Os deseo y os suplico, que cuando venga no me atreva a hacer uso de mi autoridad, ni de esas armas y armas espirituales, de censuras y excomuniones, ni acaso de castigos ejemplares, que Dios a veces de manera milagrosa ha mostrado. por su apóstol. Vea los ejemplos de Ananías y Saphira muertos por las palabras de San Pedro, (Hechos v.) De Elymas golpeado con ceguera por oponerse a St.

La predicación de Pablo. (Hechos xiii.) Les recuerda que el poder que Dios ha dado a sus apóstoles es tan grande y prevaleciente, que ninguna fuerza sobre la tierra ha podido resistir u obstaculizar los designios de Dios, en cuanto a la difusión del evangelio, y de la fe de Cristo, y como él lo expresa, para la destrucción de las fortificaciones, nosotros los consejos que subvierten, y todo lo que se opone al conocimiento de Dios, que reduce a quien agrada a la obediencia de Cristo.

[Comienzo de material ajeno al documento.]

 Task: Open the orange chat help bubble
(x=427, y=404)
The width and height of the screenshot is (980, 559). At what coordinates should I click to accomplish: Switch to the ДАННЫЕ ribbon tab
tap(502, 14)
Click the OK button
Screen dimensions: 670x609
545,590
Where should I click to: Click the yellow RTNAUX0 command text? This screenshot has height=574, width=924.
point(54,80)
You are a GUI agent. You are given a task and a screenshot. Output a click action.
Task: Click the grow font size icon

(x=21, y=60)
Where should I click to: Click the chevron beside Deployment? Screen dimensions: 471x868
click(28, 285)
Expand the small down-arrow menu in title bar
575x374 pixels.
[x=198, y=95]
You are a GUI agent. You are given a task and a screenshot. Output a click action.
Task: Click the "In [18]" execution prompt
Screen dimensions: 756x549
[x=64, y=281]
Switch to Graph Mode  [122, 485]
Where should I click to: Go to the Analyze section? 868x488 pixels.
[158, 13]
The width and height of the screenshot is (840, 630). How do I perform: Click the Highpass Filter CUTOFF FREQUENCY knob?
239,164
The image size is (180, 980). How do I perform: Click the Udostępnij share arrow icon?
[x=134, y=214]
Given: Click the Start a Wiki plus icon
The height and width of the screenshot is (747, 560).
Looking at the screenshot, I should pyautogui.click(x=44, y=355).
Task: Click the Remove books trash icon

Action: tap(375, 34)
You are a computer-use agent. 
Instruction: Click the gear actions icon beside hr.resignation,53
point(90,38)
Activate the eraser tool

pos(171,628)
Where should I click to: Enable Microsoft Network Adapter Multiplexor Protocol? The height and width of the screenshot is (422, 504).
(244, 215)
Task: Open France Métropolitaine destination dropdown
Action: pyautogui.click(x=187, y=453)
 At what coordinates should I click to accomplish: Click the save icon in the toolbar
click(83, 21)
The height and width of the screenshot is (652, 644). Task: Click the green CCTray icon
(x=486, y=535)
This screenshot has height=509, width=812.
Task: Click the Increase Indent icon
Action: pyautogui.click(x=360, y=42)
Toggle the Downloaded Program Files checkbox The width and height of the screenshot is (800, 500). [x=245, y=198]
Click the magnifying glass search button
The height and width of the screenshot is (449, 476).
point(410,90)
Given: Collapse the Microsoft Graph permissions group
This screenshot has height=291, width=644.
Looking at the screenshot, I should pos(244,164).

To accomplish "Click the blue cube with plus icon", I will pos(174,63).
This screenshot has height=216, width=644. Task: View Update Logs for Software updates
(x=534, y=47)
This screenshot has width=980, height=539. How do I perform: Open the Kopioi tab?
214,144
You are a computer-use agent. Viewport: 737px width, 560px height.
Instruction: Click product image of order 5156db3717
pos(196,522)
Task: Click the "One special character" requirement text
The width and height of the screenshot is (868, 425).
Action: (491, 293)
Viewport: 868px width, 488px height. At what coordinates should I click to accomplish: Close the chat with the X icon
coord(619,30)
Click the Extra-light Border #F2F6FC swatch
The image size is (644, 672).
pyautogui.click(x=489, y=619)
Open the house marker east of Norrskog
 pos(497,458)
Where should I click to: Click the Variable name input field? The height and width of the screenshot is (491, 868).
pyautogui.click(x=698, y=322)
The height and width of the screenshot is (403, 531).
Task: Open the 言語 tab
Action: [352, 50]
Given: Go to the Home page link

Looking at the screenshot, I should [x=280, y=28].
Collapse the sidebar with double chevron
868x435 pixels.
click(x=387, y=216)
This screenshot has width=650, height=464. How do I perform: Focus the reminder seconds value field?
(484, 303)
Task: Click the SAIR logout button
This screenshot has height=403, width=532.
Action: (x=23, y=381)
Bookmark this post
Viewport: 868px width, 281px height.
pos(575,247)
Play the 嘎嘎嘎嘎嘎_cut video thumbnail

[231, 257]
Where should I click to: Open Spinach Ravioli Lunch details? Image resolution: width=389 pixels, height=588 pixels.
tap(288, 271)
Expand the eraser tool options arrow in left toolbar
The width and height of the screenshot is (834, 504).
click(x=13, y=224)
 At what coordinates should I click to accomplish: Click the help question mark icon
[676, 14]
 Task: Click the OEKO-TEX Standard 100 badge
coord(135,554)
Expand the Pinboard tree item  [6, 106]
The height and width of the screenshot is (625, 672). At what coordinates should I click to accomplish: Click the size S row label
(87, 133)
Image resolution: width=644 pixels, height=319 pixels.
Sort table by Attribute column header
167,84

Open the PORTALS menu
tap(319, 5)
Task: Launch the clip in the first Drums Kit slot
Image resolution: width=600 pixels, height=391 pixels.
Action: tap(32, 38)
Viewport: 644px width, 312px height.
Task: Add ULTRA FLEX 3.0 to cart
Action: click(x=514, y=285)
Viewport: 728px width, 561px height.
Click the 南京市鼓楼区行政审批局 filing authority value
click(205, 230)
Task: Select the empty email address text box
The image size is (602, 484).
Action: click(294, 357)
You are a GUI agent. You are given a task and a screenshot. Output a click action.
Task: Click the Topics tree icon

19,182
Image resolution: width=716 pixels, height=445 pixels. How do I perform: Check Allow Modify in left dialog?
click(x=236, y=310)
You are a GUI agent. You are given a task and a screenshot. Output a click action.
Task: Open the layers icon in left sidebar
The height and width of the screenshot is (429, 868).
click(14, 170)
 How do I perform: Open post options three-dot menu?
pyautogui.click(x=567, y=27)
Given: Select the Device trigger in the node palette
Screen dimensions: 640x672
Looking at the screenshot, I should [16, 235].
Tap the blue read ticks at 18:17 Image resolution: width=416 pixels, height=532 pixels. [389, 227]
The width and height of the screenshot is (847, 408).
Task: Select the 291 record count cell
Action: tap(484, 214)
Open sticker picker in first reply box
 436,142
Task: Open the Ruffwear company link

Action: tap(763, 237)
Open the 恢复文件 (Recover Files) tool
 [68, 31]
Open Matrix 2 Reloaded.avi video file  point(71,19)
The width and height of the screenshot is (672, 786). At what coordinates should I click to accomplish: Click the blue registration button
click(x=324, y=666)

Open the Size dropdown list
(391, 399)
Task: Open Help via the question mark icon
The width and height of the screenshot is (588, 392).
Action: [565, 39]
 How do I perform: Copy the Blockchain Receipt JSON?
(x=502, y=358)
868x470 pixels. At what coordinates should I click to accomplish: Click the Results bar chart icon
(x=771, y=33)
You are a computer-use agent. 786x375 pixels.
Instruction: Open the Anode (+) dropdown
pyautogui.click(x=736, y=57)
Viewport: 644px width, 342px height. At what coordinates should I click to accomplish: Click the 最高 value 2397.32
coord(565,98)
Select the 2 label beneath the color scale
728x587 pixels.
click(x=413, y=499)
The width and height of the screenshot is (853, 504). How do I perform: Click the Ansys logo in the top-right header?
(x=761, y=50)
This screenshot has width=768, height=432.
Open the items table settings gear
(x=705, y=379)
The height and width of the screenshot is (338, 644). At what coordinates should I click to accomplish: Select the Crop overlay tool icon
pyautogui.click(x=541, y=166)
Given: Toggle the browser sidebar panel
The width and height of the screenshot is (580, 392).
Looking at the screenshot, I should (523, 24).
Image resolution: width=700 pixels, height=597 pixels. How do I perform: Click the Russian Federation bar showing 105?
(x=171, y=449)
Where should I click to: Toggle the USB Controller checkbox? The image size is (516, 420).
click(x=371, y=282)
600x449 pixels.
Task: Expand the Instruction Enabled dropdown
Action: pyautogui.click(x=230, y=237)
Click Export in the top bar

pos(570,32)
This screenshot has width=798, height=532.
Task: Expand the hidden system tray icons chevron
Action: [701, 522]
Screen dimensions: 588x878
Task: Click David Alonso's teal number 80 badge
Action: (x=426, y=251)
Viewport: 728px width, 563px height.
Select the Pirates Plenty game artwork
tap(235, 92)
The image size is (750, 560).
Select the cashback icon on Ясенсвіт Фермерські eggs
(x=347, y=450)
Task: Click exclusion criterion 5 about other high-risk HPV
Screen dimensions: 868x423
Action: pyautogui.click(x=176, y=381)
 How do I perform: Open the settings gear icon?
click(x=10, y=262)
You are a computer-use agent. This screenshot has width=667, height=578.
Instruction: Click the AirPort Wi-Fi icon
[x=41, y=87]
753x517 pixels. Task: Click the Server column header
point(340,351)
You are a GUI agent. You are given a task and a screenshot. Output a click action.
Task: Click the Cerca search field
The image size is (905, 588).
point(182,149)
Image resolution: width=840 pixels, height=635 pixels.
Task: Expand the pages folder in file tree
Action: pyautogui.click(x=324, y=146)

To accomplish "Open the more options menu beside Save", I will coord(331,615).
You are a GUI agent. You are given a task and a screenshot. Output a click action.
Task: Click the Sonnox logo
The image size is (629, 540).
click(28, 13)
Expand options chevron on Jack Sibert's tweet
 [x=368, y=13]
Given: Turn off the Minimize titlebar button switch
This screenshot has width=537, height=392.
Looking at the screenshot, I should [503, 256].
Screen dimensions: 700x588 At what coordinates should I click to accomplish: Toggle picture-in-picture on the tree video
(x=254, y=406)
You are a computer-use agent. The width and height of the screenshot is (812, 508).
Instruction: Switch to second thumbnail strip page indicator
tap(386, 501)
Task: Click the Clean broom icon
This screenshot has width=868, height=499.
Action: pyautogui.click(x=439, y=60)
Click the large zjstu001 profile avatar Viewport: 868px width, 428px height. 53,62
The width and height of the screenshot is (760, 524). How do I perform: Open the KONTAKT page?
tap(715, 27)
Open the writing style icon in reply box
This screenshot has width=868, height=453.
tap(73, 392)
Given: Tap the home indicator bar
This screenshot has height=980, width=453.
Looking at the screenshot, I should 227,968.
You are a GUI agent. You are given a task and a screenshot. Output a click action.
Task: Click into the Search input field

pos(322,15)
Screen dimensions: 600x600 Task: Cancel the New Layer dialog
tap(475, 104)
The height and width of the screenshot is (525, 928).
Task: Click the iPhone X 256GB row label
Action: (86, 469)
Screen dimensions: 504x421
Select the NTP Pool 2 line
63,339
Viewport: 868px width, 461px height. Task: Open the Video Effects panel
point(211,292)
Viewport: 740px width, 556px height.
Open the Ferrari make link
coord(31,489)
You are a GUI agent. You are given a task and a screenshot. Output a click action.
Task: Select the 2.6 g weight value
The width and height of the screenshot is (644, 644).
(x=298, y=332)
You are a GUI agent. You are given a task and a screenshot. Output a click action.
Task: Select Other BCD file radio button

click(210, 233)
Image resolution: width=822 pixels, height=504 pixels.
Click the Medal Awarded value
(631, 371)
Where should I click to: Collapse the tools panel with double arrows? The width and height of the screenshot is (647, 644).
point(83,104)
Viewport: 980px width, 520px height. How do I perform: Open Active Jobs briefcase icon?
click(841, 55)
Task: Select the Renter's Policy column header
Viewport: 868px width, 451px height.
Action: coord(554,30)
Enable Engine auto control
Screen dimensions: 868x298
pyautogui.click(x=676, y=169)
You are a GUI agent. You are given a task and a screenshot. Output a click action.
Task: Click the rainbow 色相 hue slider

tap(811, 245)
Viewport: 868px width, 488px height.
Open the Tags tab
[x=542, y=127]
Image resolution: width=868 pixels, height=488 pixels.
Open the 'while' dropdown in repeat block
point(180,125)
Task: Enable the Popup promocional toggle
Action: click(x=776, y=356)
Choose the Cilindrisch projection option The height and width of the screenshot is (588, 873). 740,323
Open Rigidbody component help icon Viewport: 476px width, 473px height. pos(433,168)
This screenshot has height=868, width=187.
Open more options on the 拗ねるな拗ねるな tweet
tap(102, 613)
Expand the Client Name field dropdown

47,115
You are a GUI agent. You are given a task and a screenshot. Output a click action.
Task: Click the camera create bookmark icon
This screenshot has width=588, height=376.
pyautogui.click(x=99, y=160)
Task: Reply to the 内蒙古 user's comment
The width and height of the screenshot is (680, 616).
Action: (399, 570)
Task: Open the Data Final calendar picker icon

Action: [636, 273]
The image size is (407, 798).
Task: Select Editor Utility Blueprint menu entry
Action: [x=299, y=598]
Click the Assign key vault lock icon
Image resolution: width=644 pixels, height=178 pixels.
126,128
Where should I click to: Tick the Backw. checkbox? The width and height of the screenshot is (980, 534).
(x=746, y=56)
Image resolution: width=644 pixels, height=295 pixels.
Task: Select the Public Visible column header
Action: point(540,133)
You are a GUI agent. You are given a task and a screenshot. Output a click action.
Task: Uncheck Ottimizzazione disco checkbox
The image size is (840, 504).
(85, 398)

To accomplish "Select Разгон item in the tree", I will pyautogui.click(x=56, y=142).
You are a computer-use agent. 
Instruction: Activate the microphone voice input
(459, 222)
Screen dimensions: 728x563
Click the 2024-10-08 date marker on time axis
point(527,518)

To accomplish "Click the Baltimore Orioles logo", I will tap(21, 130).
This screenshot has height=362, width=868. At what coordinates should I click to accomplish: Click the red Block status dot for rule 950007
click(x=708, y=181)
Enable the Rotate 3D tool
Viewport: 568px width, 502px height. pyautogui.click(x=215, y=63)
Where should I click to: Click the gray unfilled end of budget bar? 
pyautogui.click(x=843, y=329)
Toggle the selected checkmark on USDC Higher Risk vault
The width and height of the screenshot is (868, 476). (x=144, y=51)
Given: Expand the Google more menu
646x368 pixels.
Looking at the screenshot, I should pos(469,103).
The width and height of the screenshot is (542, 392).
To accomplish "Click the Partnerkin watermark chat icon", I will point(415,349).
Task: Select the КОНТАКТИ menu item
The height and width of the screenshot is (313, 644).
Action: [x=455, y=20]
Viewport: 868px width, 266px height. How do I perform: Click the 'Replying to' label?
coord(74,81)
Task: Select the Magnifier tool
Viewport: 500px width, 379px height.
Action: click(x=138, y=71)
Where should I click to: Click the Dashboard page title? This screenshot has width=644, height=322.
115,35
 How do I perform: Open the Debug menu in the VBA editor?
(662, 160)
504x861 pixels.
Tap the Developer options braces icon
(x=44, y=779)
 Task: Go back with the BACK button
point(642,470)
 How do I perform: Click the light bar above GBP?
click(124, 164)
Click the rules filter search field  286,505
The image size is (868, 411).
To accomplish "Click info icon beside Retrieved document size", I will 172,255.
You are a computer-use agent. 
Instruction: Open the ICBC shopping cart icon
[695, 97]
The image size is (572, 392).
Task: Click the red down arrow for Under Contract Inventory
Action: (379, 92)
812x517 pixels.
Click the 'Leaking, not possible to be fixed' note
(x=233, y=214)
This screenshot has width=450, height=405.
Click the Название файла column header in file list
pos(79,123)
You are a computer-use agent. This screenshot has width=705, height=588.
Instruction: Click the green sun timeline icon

Los exhorta a todos a volver a la obediencia que le corresponde, y a los verdaderos ministros del evangelio, para que no se vea obligado a vengarse, es decir, a castigar a los desobedientes. Reconoce que su poder apostólico le fue dado para el bien y la edificación de los fieles, no para su destrucción, de la que se cuidará de no abusar. En resumen, les dice aquí brevemente, y más ampliamente en el capítulo siguiente, para que puedan, si les place, considerar las apariencias externas, sus funciones apostólicas, los milagros que Dios ha obrado a su favor, lo que ha hecho y sufrió, por lo que aparecerán las ventajas que tiene sobre sus adversarios, que hablaron de él con desprecio. (Witham)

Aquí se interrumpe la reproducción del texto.